Nasri Atallah, a Beirut-based writer, also volunteered for the campaign — the first time he had ever done so.

“I think the main driver in getting involved is that there's this general feeling that Lebanon has hit rock bottom in a time of relative peace. Everyone expected that when there was a degree of stability, things would get better but they just kept getting worse,” he says.

“Winning was always a long shot, but getting 40 percent of the vote against a coalition of every major party has been so invigorating to everyone who got involved with Beirut Madinati.”

Packed garbage bags in Jdeideh, Beirut, Lebanon on Feb. 23.

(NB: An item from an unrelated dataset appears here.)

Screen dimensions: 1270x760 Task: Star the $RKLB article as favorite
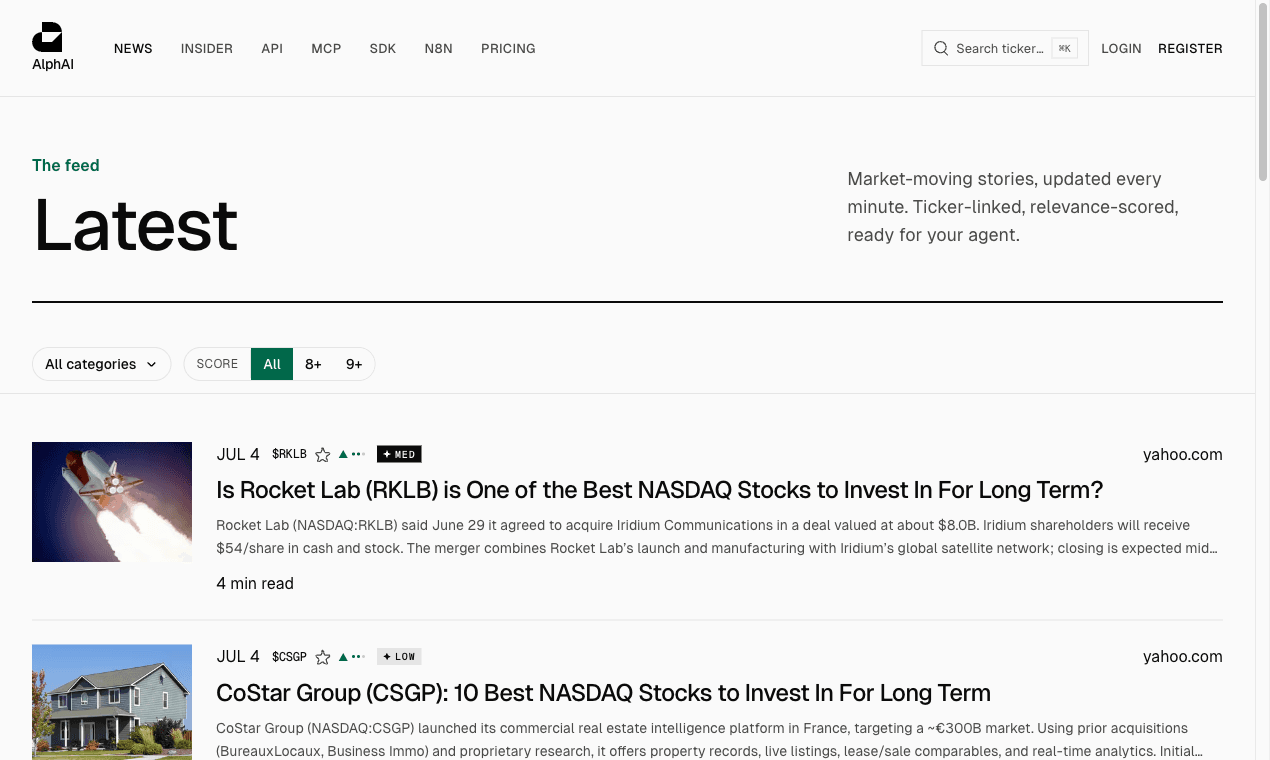point(322,455)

Packed garbage bags in Jdeideh, Beirut, Lebanon on Feb. 23.
 

Credit:

Hasan Shaaban/Reuters

The upstart campaigns also face formidable challenges. Much of Beirut Madinati’s success can be attributed to the garbage crisis, which hit its peak last summer but keeps rearing its ugly head. Even on the back of massive protests, turnout in the May 8 city election reached just 20 percent (about as pitifully low as American local elections). If piles of burning garbage won’t bring out masses to the polls, how will new candidates score better next time?

Madinati’s organizers now are plotting their next steps.

“Maybe this campaign can inspire other people to inspire a political party. Here in Lebanon, one of our main problems in social movements is that we don’t have independent political parties that defend people’s interests across sectarian affiliations,” says former candidate Kobeissy.

But there is every indication that they are in it for the long run.

“We should think about change as a process,” Kobeissy adds. “We should create a relationship with people. We should try to organize ourselves on a local level in the neighborhood. All of this should be done before starting political parties.”